Pricing currency options under double exponential jump diffusion in a Markov-modulated HJM economy

Abstract

Extending the framework of Amin and Jarrow (J Int Money Financ 10:310–329, 1991) and Bo et al. (Insur Math Econ 46:461–469, 2010), this study provides a theoretical exploration of currency options pricing under the presence of interest-rate regime shifts and exchange-rate asymmetric jumps. Evidence of interest-rate regime shifts inferred from UK and US zero coupon bond yields provides support for the regime-switching specifications which we reflect upon the domestic and foreign forward rates. Results of statistical tests conducted on JPY/USD and EUR/USD FX rates provide further support the rationale behind using a double exponential jump diffusion process within a Markov modulated Heath–Jarrow–Morton economy. Our numerical results suggest that, the pricing performance of our model is closely comparable to the Bo-Wang-Yang model for at-the-money options, yet yields improvements in percentage root mean errors for in-the-money options.

Appendices

Appendix 1

Let \({\mathbf{U}}\) be a diagonal matrix with vector elements \({\mathbf{\varsigma }} = (\varsigma_{1} ,\varsigma_{2} , \ldots ,\varsigma_{n} )\). Then, for any \({\mathbf{\varsigma }}\), the moment generation function of \({\varvec{\updelta}}(0,t)\) is given by

$$E\left[ {{{\text{exp}}} \left( {{\mathbf{\varsigma }} \cdot {\varvec{\updelta}}(0,t)} \right)\left| {X(0)} \right.} \right] = {{\text{exp}}} \left[ {({\varvec{\Psi}} + {\mathbf{U}})t} \right]X(0) \cdot {\mathbf{I}} = H({\varvec{\Psi}})$$

(5.1)

◆ Provided material ◆
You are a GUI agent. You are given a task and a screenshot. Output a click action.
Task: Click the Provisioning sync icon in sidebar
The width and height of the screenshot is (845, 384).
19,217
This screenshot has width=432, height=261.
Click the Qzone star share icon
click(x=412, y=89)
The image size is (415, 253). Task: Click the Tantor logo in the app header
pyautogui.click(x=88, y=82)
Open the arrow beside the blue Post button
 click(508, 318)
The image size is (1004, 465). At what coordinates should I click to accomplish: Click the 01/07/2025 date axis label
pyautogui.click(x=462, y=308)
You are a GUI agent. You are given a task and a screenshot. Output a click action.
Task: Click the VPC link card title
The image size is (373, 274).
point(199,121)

---

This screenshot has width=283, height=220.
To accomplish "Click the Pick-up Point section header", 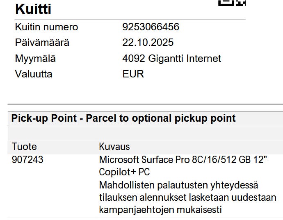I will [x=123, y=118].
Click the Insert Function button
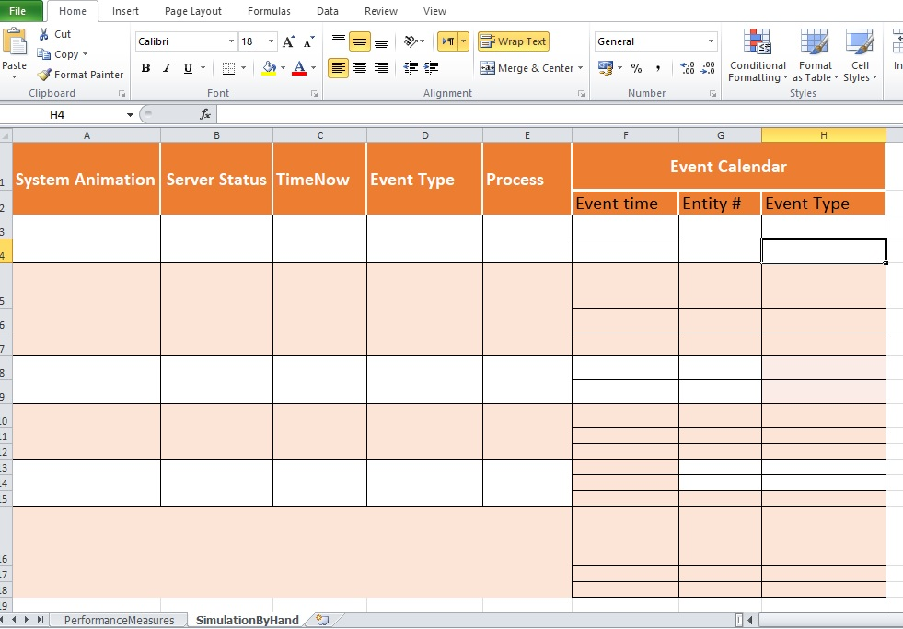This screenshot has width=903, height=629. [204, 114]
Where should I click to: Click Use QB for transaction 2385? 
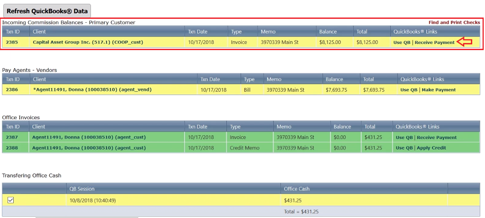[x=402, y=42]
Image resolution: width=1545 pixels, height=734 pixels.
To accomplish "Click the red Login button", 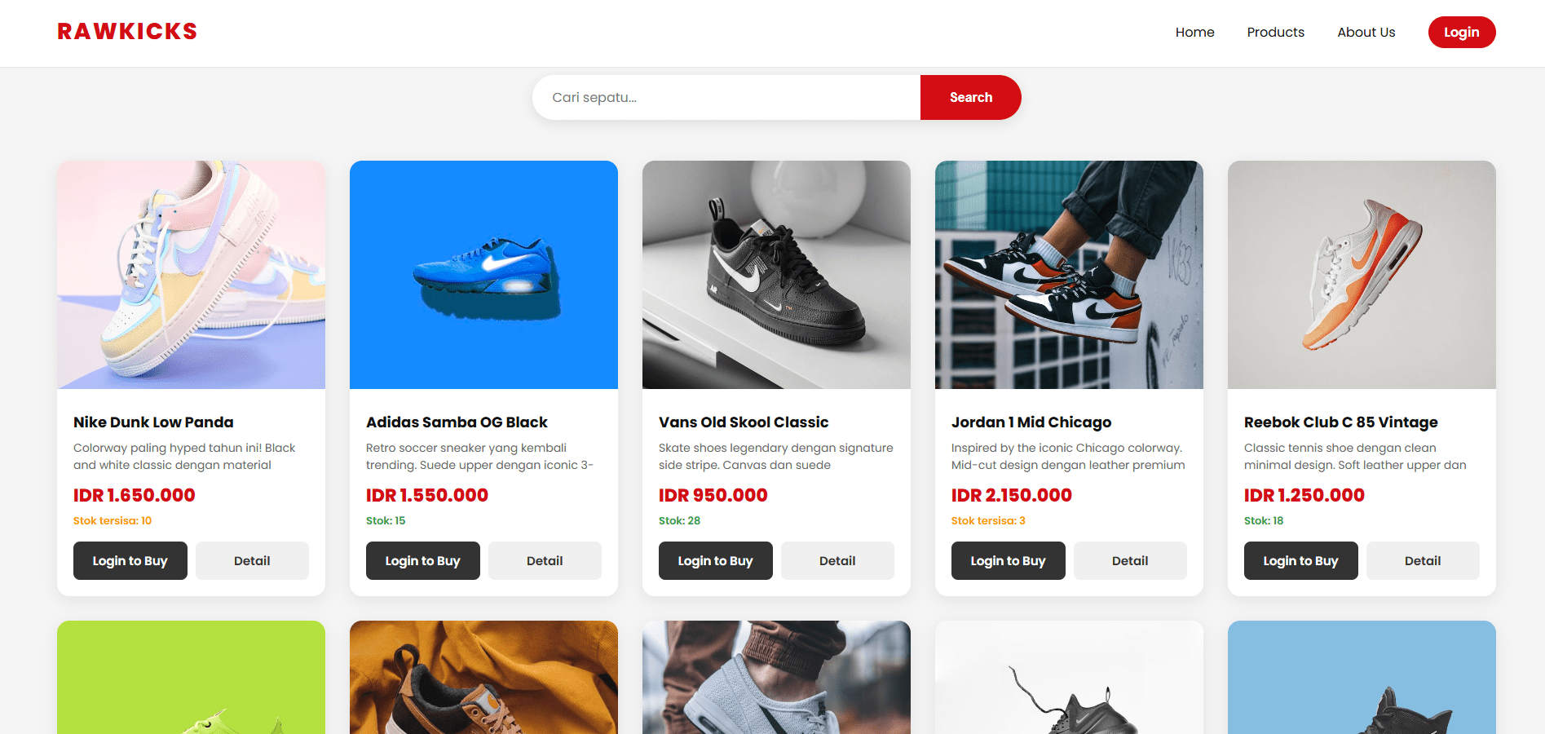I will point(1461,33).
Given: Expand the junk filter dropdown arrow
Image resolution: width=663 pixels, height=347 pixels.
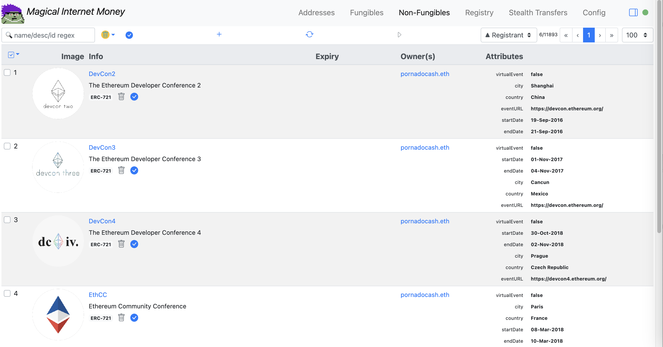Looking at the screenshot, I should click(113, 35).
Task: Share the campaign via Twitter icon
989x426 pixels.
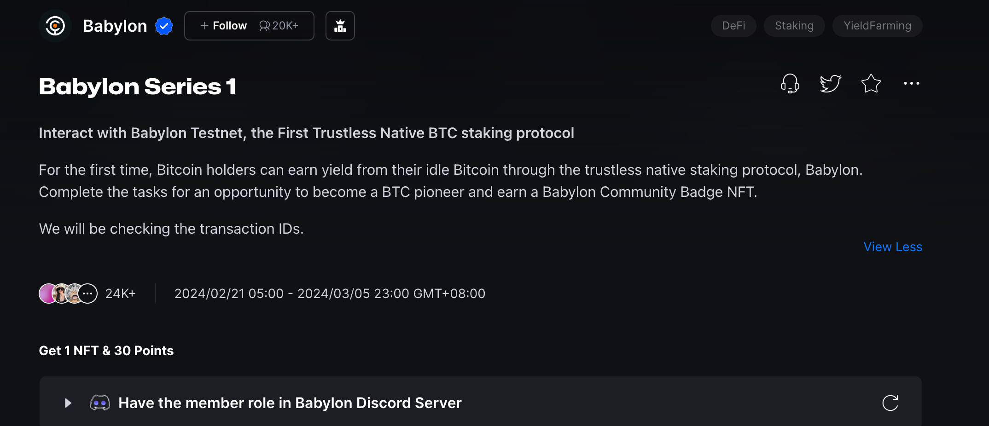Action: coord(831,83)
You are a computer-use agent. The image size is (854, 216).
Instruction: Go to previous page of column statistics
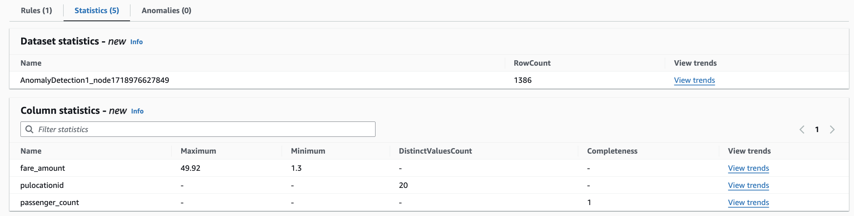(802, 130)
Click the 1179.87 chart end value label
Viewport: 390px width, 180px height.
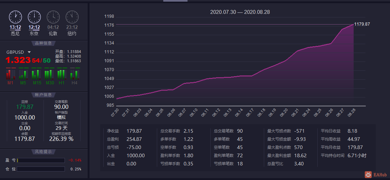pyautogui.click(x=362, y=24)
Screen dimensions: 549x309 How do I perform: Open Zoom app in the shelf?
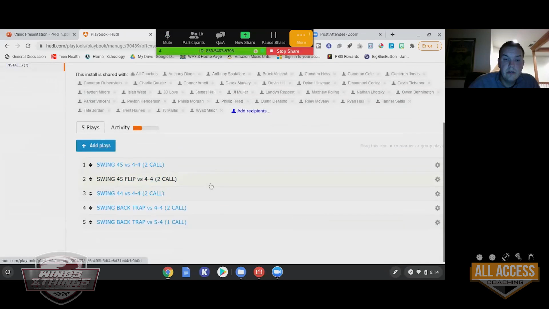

◆ Problem 1 ◆
According to the currency options paper, for which kind of options does the model improve percentage root mean errors?
◆ Problem 2 ◆
List every currency code that appears in the currency options paper.
◆ Problem 3 ◆
Carry on writing the currency options paper from the point where it stops.

◆ Written answer 1 ◆
In-the-money options.

◆ Written answer 2 ◆
JPY, USD, EUR

◆ Written answer 3 ◆
where \({\varvec{\Psi}}\) is a \(n \times n\) transition-rate matrix, \({\mathbf{I}} = (1, \, 1, \ldots ,1) \in {\mathbb{R}}^{n}\), \(\left( \cdot \right)\) represents an inner product, and \(H\left( {\varvec{\Psi}} \right)\) is a moment generation function which completely characterize the probability density function.

Appendix 2

Suppose \(\left\{ {\zeta_{1} ,\zeta_{2} , \ldots } \right\}\) is a sequence of i.i.d exponential random variables with parameters \(\eta_{1}\) and \(\eta_{2}\). Then for every \(n \ge 1\), the tail probabilities are given by

$$\begin{aligned} & {\mathbf{\mathbb{P}}}\left( {{\mathcal{N}}(0,\sigma (t)^{2} ) + \sum\limits_{i = 1}^{n} {\zeta_{i}^{ + } \ge x} } \right) \\ & = \frac{{(\sigma (t)\eta_{1} )^{n} }}{{\sigma (t)\sqrt {2\pi } }}{{\text{exp}}} \left( {\frac{1}{2}(\sigma (t)\eta_{1} )^{n} } \right)\int\limits_{x}^{\infty } {{{\text{exp}}} \left( { - u\eta_{1} } \right)Hh_{n - 1} \left( { - \frac{u}{\sigma (t)} + \sigma (t)\eta_{1} } \right)du} , \\ \end{aligned}$$

(6.1)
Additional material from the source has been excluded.